A hoo-ha ('hü-"hä) is a noun meaning a “chortle or laugh: got a good hoo-ha out of that story” It can also be,”A fuss; a disturbance: “the subject of this last hoo-hah” (William Safire).

This hyphenated phrase for a surprised exclamation or uproar may have come from a similar word brouhaha, but many authorities disagree. Others may understandably think it’s related to hooey as in, That's a bunch of hooey. A little older than hoo-ha, hooey was recorded first sometime around 1912 as slang for nonsense or rubbish.
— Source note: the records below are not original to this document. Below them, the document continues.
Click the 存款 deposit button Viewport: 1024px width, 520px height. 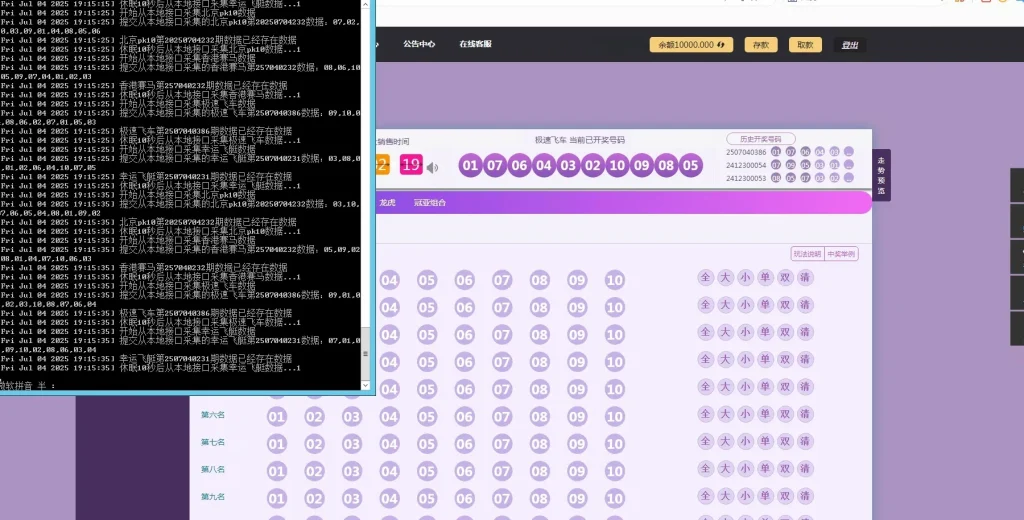(x=761, y=45)
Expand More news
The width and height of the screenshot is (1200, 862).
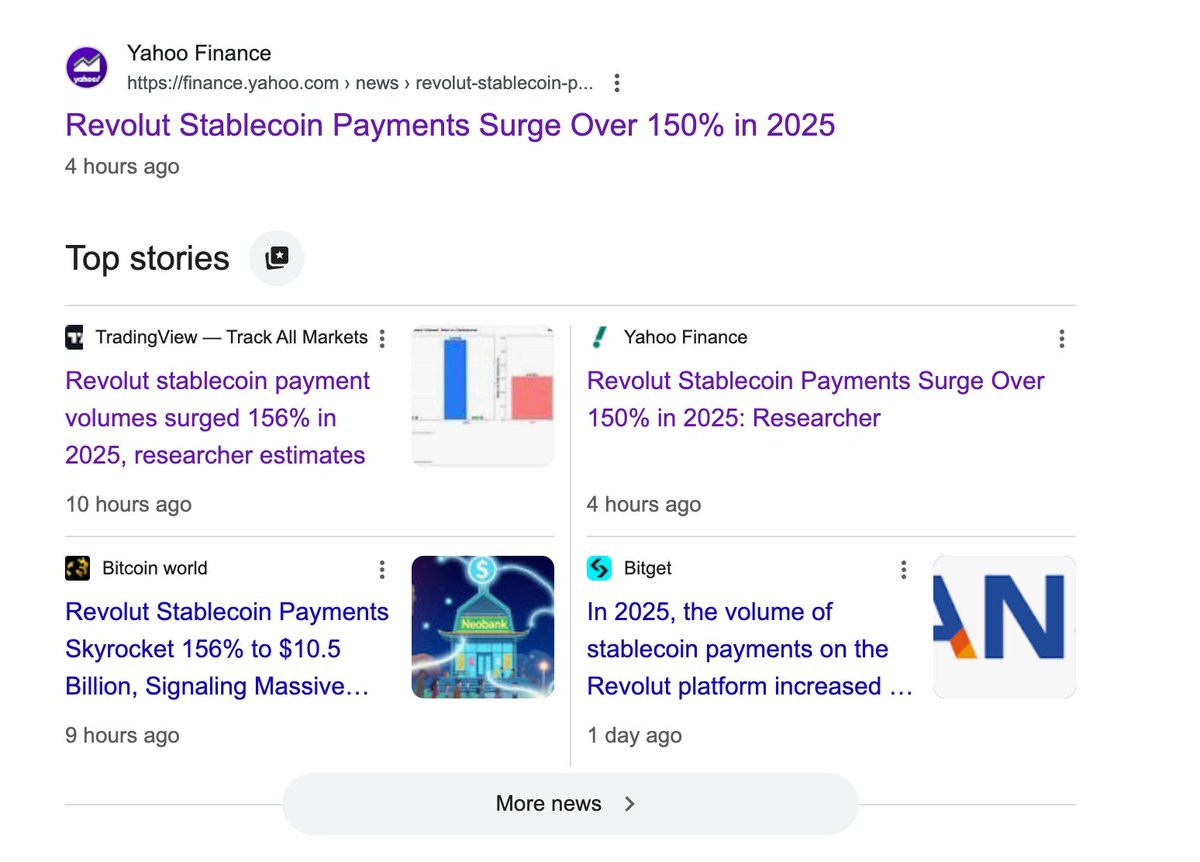(x=569, y=804)
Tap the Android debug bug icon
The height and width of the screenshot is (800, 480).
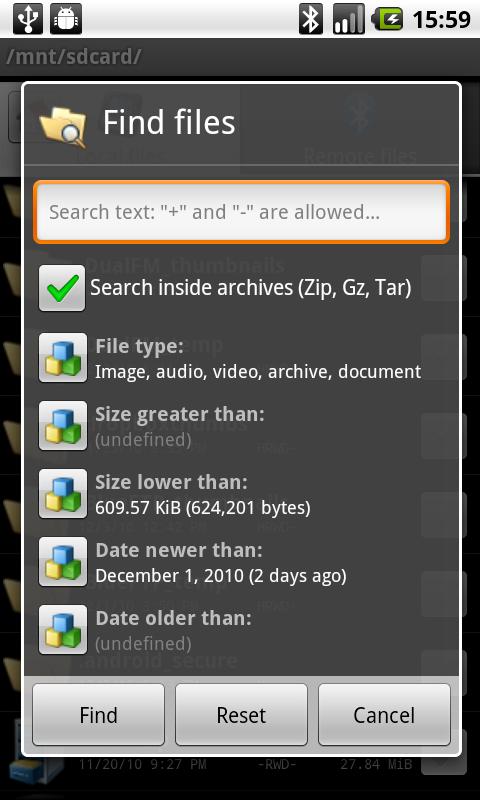66,19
Most etymologists say is in all probability it is derived from the Yiddish word hu-ha meaning an uproar or hullabaloo. Jonathan Green, in the Cassell Dictionary of Slang, puts forward it might come from a Russian slang term for the penis.

First recorded sometime during the early 1930s it’s commonly used in the sense of a commotion, a rumpus or a row. Earlier T.S. Eliot used the colloquialism for a disorderly outburst or tumult turning it onto a surreal slice of life as a brown study. He exploits the phrase as an image to convey the idea of a fit of anxiety making it very close in meaning to a case of the heebie-jeebies, a sense of the word that some say also shares its origins in Australian colloquial speech. Eliot expresses all the terror and fear of a relentless pursuit of hoo-ha's in his final chorus from Sweeney Agonistes(1926),page 126:

    When you're alone in the middle of the night and
    you wake in a sweat and a hell of a fright
    When you're alone in the middle of the bed and
    you wake like someone hit you on the head
    You've had a cream of a nightmare dream and
    you've got the hoo-ha's coming to you.
    Hoo hoo hoo
    You dreamt you waked up at seven o'clock and it's
    foggy and it's damp and it's dawn and it's dark
    And you wait for a knock and the turning of a lock
    for you know the hangman's waiting for you.
    And perhaps you're alive
    And perhaps you're dead
    Hoo ha ha
    Hoo ha ha
    Hoo
    Hoo
    Hoo
    KNOCK KNOCK KNOCK
    KNOCK KNOCK KNOCK
    KNOCK
    KNOCK
    KNOCK
You might be interested to know that this is a contemporary adaptation of the 'Hounds of Heaven' theme; the Furies will not only disturb, infers the poet, but much more than that they will hunt down to mete out punishment. The purposes of the play’s all-persuasive rhythm gain further significance. By expanding the phrase then repeating the pounding portentous rhythm, words contribute to supporting and escalating a looming menace of the hounding, audibly re-enacting the hunt; the pursuit of feet close in upon its prey. Hoo-has embody an almost sadistic pulse-beat of the hunter and the hunted.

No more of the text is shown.